In 1966 all four works were sent to Dick Richards, Curator of Historical Paintings at the Art Gallery of South Australia, where they were fumigated and treated with fungicide. At this stage it was necessary to have them identified and confirmed as the works of S.T. Gill. The four paintings then remained in the care of the Art Gallery between 1966 and 1995.

In November 1994, at the request of the Burra District Council, the art works were cleaned and restored, with the varnish being removed by David Button, an art restorer, in Adelaide. They were then returned to Burra where they were temporarily hung in Morphett’s Pumphouse, being unveiled by the Governor General the Hon. William (Bill) Hayden in May 1995.

At the opening of the Burra Regional Art Gallery for the Mid North in October 1996 the S.T. Gill Collection was hung in a room devoted to them within the gallery, where they are open for viewing by the public.

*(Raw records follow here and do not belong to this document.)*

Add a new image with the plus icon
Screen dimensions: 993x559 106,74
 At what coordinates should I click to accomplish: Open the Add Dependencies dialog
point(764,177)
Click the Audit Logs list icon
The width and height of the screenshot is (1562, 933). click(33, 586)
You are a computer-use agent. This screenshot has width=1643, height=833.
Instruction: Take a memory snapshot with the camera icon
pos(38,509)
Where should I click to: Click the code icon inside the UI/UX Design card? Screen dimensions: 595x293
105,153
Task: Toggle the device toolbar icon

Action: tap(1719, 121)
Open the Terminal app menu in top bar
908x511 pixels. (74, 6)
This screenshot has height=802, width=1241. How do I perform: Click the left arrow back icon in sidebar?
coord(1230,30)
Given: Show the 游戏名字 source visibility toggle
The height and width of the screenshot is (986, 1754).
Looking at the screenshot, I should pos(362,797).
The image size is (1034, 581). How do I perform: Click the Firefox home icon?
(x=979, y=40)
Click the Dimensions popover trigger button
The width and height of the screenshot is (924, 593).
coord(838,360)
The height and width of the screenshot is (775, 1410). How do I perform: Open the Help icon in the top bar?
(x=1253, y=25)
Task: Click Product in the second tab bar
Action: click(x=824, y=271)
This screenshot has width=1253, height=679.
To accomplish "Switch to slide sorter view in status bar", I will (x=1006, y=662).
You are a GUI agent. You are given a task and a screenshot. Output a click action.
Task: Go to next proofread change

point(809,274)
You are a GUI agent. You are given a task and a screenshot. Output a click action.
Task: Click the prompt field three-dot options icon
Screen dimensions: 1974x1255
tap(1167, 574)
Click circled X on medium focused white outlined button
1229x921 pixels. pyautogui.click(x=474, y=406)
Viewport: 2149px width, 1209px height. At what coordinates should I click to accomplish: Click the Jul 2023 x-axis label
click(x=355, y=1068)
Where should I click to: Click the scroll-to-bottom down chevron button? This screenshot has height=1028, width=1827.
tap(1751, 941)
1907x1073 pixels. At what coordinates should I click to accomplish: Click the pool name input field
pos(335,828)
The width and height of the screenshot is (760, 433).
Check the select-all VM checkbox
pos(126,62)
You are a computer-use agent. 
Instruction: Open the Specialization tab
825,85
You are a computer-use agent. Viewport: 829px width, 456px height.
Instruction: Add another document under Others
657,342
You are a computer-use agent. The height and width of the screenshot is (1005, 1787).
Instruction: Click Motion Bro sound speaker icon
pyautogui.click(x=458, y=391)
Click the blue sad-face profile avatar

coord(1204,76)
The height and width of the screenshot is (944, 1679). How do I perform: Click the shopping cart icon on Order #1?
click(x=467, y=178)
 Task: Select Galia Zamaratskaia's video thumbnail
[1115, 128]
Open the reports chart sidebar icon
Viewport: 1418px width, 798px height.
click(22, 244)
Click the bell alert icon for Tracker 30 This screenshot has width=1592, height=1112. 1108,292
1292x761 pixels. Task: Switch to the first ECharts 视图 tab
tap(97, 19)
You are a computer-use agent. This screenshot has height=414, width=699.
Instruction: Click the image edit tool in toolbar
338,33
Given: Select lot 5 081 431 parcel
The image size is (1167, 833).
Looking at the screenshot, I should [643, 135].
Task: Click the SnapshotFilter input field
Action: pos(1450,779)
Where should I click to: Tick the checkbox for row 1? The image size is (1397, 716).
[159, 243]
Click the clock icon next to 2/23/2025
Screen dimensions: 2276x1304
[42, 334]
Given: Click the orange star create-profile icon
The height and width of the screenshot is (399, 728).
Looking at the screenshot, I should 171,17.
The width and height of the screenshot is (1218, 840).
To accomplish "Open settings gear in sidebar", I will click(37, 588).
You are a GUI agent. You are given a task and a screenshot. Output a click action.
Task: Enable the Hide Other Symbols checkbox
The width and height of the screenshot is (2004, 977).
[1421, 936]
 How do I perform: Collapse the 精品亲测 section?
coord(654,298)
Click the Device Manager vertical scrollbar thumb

Other works by S.T. Gill depicting scenes in and around Burra are:
South Australian Landscape. A scene among the ranges near Burra.
Sheep and Shepherd Near Burra. Burra Creek Gorge.
General View of Burra Burra Mine, 1847
Neales’ Stopes, Burra Burra Mine, 1847. Underground in the Burra Mine.
Kooringa, Burra Burra Township, 1847.
The Burra Mine, Showing Main Portion of the Surface Operations, 1847.
Leading from Stocks’ to Paxtons’ Lode. Underground in the Burra Mine.
Kooringa From the Quarry at the Rear of the Patent Copper Co., 1850
Burra Burra Mines, 1847
Opening the Lode in Stocks’ Air-Hole, 1847
Burra Burra Smelting Works, 1850
Burra Burra Mine, Showing Main Portion of Surface Operations, 1850
Penny’s Stopes, Burra Burra Mine. Underground in the Burra Mine.